■ **Dokumen Sumber**:
Imam Husein bin Ali a.s.
a. Biografi singkat Imam Husein bin Ali a.s.
Imam Husein a.s. adalah putra kedua pasangan Imam
Ali a.s. dan Fathimah Az-Zahra` a.s. Ia –berdasarkan pendapat yang
masyhur– dilahirkan di Madinah pada tanggal 3 Sya’ban 4 H.
Setelah dilahirkan, Rasulullah SAWW menamainya Husein. Setelah itu,
ia menciumnya dan menangis seraya berkata: “Musibah besar telah
menunggumu. Semoga Allah melaknat pembunuhmu”.
Ia lebih dikenal dengan sebutan mishbaahul hudaa, safiinatun najaah, sayyidusy syuhadaa` dan Abu Abdillah.
Mas’udi menulis: “Imam Husein a.s. hidup bersama
Rasulullah SAWW selama tujuh tahun. Selama masa itu, Rasulullah SAWW
sendirilah yang memberikan makan, mengajarinya ilmu dan etika”.

■ **Data Latihan**:
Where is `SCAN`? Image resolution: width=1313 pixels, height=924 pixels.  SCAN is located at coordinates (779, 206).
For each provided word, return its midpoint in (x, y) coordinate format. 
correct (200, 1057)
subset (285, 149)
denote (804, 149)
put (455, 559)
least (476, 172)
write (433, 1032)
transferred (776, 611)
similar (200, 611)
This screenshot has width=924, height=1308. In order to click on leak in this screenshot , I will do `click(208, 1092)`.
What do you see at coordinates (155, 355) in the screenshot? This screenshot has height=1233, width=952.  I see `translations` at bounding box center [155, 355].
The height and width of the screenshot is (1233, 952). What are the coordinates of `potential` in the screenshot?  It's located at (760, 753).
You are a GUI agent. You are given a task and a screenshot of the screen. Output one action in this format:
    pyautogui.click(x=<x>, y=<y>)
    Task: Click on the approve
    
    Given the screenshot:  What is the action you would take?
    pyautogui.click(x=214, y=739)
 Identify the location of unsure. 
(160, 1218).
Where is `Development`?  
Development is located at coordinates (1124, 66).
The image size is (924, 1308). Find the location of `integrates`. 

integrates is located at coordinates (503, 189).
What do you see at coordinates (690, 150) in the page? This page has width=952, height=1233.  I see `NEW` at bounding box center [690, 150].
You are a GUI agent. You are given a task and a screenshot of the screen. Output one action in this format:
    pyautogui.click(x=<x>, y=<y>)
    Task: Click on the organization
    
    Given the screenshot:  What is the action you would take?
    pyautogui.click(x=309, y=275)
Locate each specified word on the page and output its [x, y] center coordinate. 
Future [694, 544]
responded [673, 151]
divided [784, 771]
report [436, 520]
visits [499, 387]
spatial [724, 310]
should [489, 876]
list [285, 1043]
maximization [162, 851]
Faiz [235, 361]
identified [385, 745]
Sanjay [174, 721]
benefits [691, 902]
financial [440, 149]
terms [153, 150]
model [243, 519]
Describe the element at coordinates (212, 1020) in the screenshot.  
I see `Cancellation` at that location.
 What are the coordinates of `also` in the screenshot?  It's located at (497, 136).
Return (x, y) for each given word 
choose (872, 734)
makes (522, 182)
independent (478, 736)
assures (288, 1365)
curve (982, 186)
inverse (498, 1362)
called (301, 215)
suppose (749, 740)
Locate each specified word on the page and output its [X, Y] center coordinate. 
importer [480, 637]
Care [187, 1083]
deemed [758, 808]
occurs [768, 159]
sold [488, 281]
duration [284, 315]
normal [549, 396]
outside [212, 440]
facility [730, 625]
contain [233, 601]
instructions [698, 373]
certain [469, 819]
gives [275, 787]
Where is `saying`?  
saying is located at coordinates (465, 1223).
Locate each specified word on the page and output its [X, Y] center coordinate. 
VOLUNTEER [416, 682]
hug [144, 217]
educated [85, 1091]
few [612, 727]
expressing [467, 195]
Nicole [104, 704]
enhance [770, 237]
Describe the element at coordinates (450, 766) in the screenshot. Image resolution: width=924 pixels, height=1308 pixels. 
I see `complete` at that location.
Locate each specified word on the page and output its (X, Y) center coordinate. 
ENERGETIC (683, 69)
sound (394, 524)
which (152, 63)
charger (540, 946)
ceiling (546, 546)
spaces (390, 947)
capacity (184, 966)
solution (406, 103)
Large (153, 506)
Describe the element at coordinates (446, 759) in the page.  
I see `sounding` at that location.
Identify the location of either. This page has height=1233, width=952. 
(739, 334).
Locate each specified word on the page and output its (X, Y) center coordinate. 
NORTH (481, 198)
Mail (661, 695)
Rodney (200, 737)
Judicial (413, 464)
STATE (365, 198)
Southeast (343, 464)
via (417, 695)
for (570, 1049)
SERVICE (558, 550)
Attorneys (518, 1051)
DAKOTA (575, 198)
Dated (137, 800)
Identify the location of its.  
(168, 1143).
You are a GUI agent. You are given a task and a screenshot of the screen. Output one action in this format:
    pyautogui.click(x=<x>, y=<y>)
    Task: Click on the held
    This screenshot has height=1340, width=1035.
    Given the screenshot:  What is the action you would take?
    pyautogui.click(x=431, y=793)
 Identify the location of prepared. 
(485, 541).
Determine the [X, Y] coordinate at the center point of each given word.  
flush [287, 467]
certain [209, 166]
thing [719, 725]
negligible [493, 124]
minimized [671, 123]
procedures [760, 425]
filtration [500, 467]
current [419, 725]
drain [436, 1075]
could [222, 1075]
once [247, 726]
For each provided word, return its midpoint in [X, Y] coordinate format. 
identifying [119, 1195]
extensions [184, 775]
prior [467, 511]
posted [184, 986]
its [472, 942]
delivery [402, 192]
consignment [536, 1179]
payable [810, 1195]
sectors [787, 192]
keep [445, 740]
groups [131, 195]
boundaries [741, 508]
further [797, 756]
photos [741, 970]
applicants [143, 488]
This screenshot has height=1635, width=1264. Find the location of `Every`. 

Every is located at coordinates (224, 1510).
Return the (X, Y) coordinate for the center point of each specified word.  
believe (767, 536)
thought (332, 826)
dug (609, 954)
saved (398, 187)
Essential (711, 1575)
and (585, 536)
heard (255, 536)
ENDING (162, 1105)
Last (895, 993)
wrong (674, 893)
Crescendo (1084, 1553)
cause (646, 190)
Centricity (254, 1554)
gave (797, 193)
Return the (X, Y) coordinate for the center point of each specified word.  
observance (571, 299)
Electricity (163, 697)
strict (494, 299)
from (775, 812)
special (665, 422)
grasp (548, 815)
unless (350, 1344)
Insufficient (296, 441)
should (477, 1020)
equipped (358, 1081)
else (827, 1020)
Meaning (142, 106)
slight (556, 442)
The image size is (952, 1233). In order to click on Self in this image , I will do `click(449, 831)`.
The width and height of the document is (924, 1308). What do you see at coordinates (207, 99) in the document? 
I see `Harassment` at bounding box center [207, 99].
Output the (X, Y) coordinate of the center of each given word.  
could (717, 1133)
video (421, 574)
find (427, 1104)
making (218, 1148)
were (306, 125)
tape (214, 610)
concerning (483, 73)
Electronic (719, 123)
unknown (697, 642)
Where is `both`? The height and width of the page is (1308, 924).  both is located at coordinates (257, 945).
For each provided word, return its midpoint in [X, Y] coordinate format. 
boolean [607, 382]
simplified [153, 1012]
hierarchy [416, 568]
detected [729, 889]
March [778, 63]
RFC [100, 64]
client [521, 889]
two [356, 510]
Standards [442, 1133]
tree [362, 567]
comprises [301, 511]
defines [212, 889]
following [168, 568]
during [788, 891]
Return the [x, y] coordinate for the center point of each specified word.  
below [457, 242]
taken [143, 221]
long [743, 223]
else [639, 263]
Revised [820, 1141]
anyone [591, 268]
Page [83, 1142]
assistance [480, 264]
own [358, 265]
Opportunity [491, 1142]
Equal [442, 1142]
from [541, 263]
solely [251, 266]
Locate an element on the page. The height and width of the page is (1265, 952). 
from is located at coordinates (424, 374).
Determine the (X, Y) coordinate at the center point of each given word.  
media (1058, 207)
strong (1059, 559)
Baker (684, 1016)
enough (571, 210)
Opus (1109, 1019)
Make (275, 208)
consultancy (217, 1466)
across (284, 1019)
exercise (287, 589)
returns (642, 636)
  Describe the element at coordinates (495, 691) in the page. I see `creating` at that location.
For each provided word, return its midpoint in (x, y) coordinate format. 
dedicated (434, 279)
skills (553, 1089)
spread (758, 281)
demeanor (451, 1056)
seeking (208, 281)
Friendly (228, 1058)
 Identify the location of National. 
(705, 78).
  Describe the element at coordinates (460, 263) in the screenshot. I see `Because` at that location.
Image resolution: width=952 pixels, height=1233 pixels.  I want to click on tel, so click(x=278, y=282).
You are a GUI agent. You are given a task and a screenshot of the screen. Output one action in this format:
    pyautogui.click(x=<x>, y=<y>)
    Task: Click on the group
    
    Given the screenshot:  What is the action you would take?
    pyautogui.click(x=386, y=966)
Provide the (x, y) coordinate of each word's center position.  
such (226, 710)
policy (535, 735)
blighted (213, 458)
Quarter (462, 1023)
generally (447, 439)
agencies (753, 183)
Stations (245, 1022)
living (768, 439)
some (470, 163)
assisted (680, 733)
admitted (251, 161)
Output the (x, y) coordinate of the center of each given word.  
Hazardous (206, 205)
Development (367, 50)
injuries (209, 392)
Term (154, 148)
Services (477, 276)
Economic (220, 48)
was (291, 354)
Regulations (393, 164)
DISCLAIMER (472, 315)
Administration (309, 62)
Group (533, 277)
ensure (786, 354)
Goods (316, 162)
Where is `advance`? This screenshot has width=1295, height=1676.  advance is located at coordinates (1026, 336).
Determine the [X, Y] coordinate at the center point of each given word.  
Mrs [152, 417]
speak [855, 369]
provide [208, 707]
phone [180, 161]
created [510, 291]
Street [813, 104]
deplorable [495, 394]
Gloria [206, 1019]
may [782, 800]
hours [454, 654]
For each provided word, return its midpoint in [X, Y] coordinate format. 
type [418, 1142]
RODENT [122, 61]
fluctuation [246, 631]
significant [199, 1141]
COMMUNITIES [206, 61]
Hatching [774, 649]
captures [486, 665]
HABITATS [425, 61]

■ **Bagian Latihan**:
1) Terjemahkan kalimat dari dokumen sumber ini ke dalam bahasa Inggris: "Ia lebih dikenal dengan sebutan mishbaahul hudaa, safiinatun najaah, sayyidusy syuhadaa` dan Abu Abdillah."
2) Tolong salin kembali catatan mulai dari baris yang memuat "prior [467, 511]" sampai baris yang memuat "applicants [143, 488]", dengan mengganti "delivery" menjadi "shipment" tanpa mengubah apa pun lainnya.

■ **Jawaban Latihan**:
1) He is better known by the titles mishbaahul hudaa, safiinatun najaah, sayyidusy syuhadaa`, and Abu Abdillah.

2)
prior [467, 511]
posted [184, 986]
its [472, 942]
shipment [402, 192]
consignment [536, 1179]
payable [810, 1195]
sectors [787, 192]
keep [445, 740]
groups [131, 195]
boundaries [741, 508]
further [797, 756]
photos [741, 970]
applicants [143, 488]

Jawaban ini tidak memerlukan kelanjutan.